Stored data
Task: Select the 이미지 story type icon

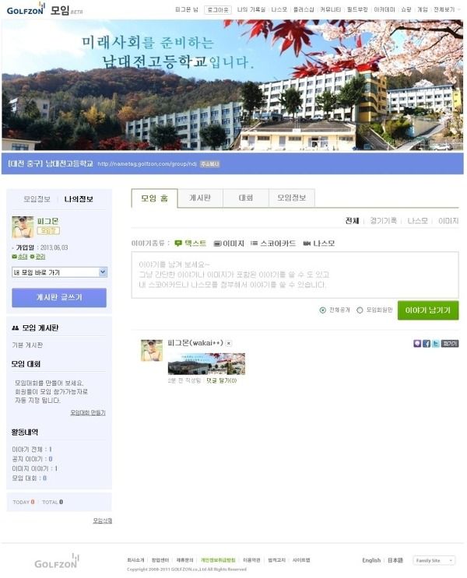Action: (217, 243)
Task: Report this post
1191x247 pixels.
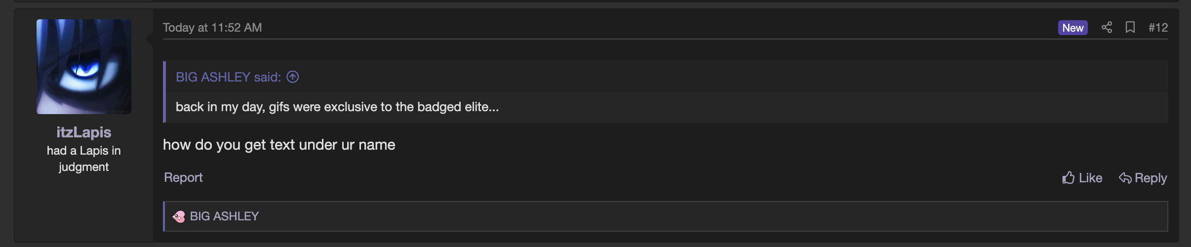Action: (183, 177)
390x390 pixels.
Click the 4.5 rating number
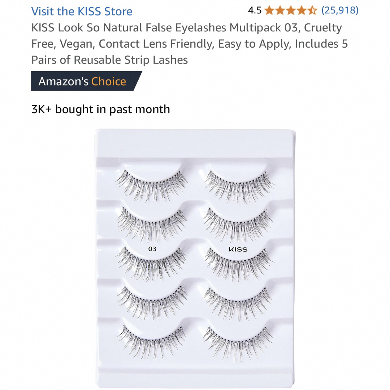(x=255, y=10)
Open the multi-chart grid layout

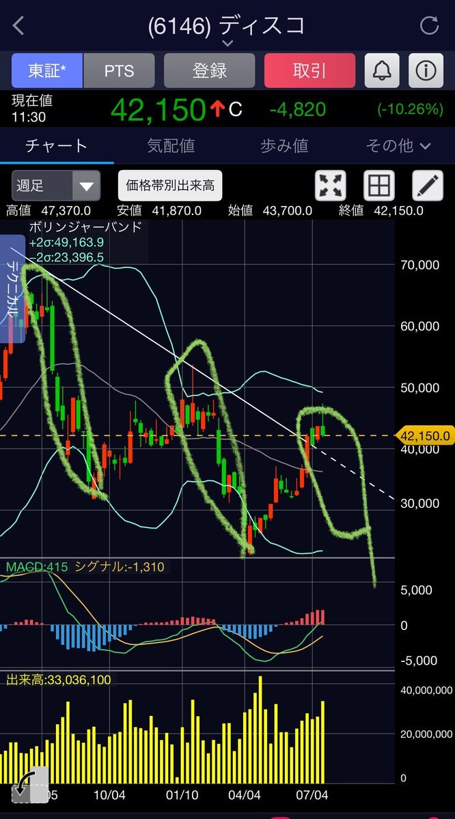[x=380, y=186]
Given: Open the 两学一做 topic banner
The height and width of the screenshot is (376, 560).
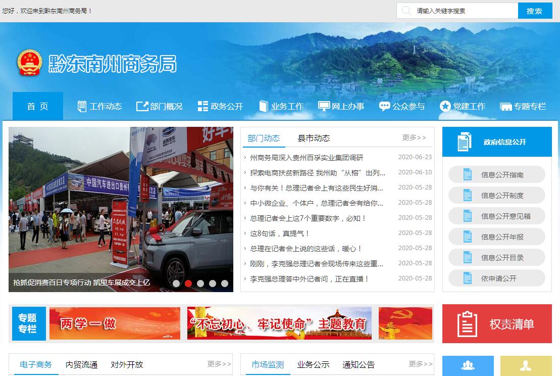Looking at the screenshot, I should 115,323.
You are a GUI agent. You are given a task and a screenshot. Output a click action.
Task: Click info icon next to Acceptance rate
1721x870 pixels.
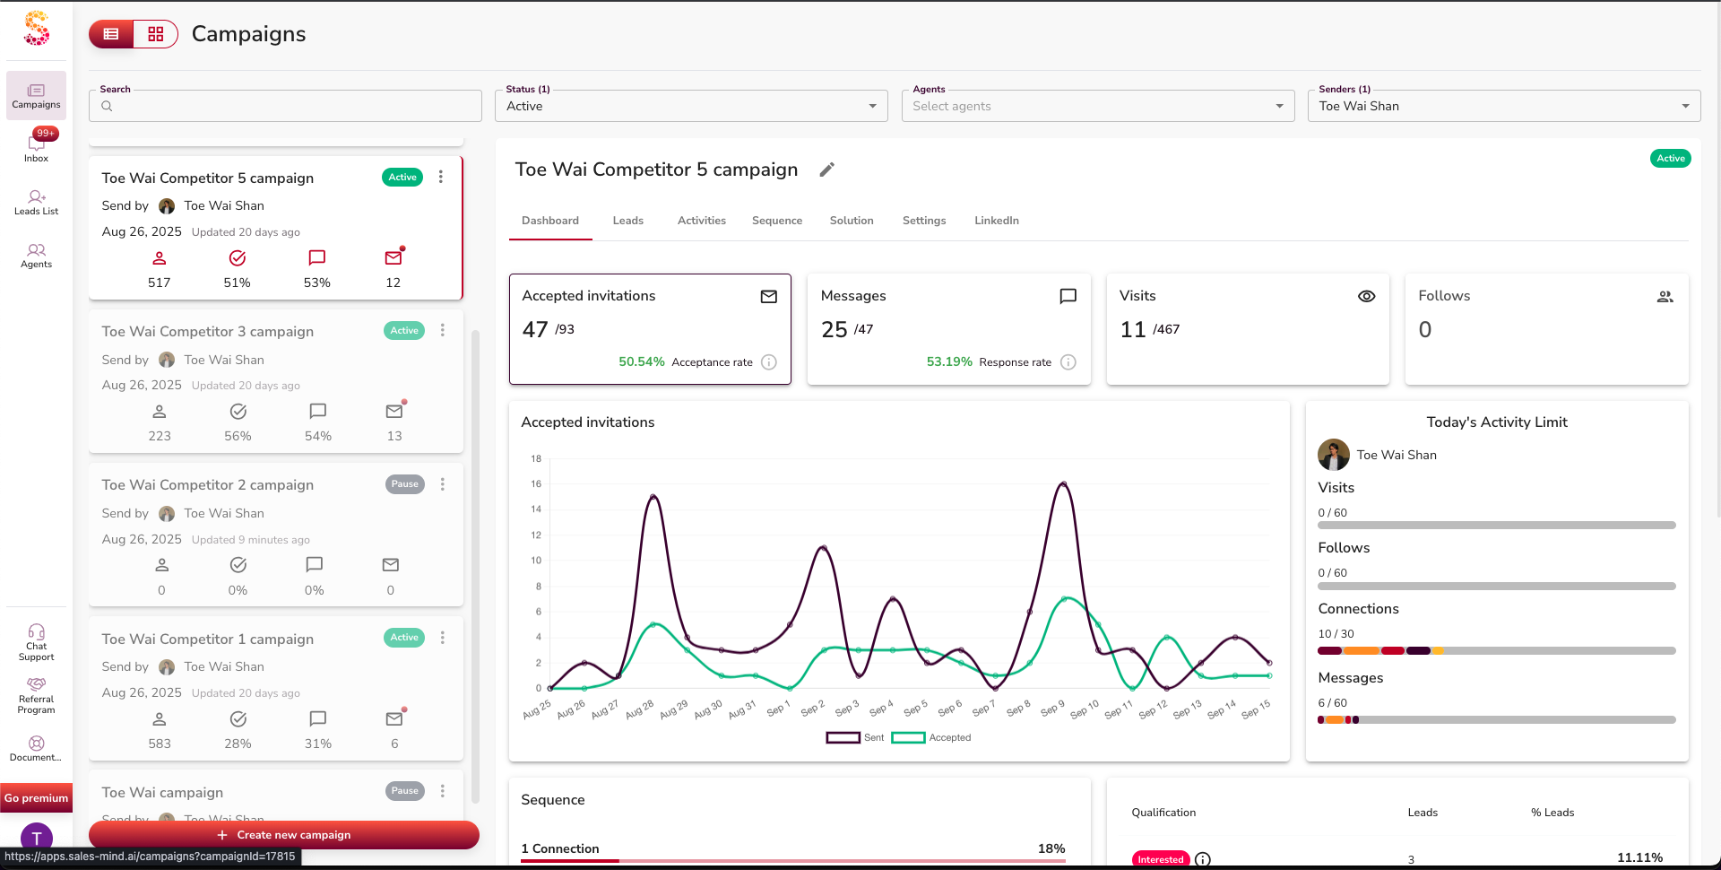(768, 362)
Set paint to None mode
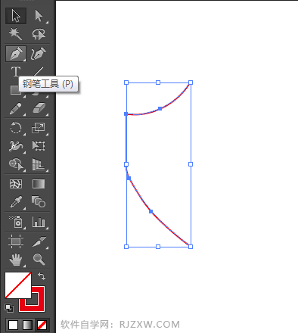The width and height of the screenshot is (298, 333). 42,325
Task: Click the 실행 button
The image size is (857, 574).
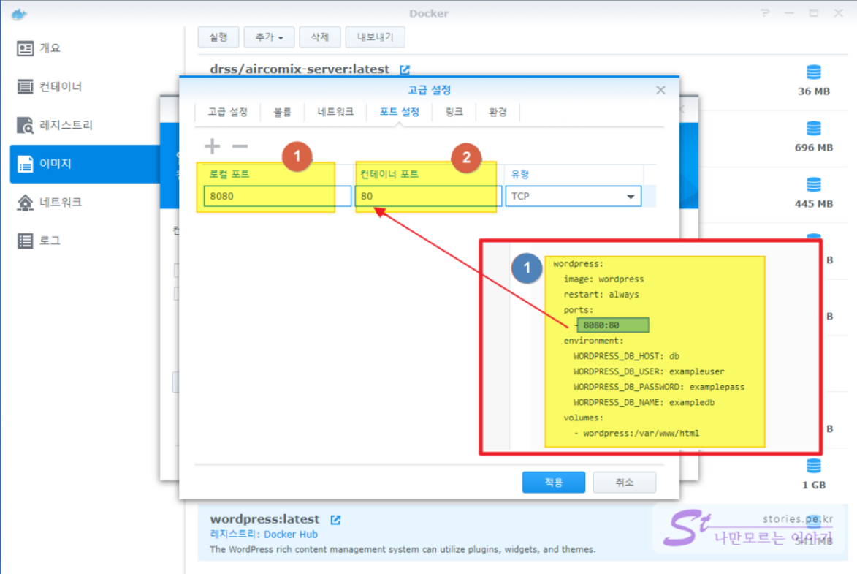Action: 218,37
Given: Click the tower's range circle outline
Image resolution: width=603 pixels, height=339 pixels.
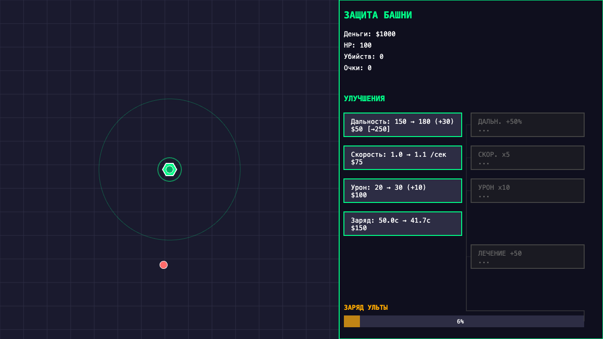Looking at the screenshot, I should point(170,99).
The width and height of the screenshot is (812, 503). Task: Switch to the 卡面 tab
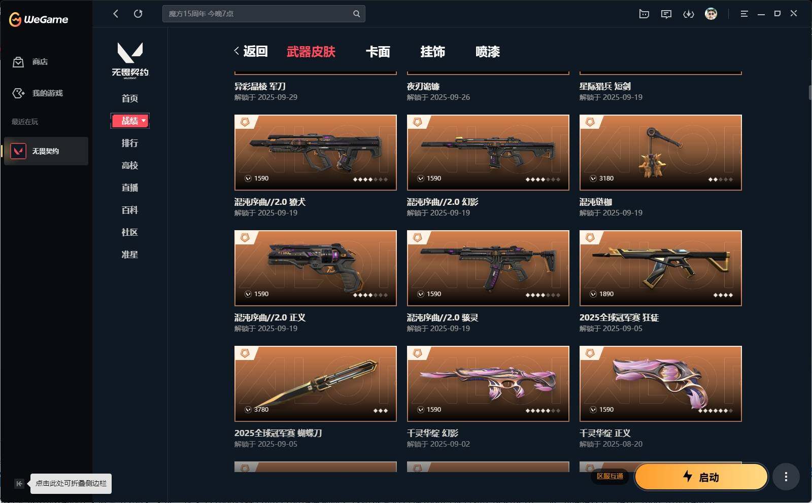pyautogui.click(x=378, y=52)
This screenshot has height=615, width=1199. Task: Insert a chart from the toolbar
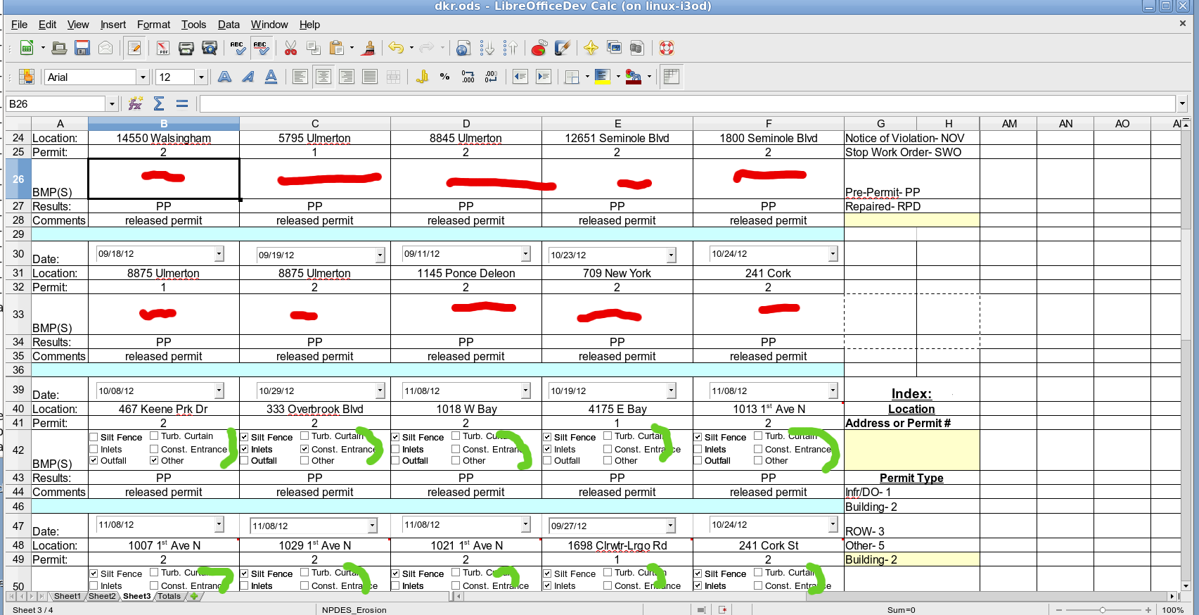539,48
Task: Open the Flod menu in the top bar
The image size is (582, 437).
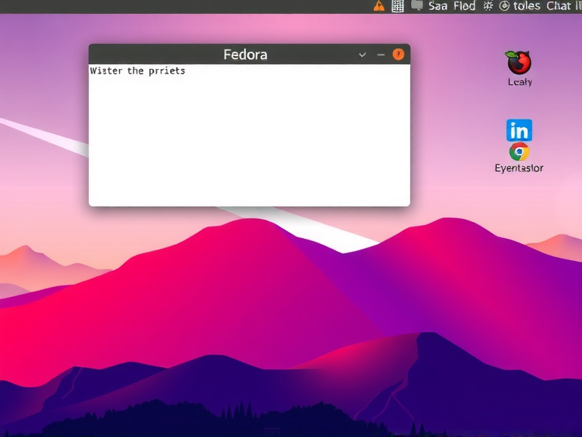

— Directions for this task —
Output the records verbatim, every one of them, and keep the pictures out.

— Output for this exercise —
Task: Select the 이미지 story type icon

Action: (217, 243)
Task: Report this post
1191x247 pixels.
Action: (183, 177)
390x390 pixels.
Click the 4.5 rating number
(x=255, y=10)
Open the multi-chart grid layout

[x=380, y=186]
Given: Open the 两学一做 topic banner
The height and width of the screenshot is (376, 560).
Looking at the screenshot, I should 115,323.
You are a GUI agent. You are given a task and a screenshot. Output a click action.
Task: Click info icon next to Acceptance rate
1721x870 pixels.
(768, 362)
Set paint to None mode
The width and height of the screenshot is (298, 333). 42,325
Task: Click the 실행 button
The image size is (857, 574).
Action: 218,37
Given: Click the tower's range circle outline
Image resolution: width=603 pixels, height=339 pixels.
Looking at the screenshot, I should point(170,99).
The width and height of the screenshot is (812, 503). Task: Switch to the 卡面 tab
pyautogui.click(x=378, y=52)
This screenshot has height=615, width=1199. Task: Insert a chart from the toolbar
539,48
Task: Open the Flod menu in the top bar
The image size is (582, 437).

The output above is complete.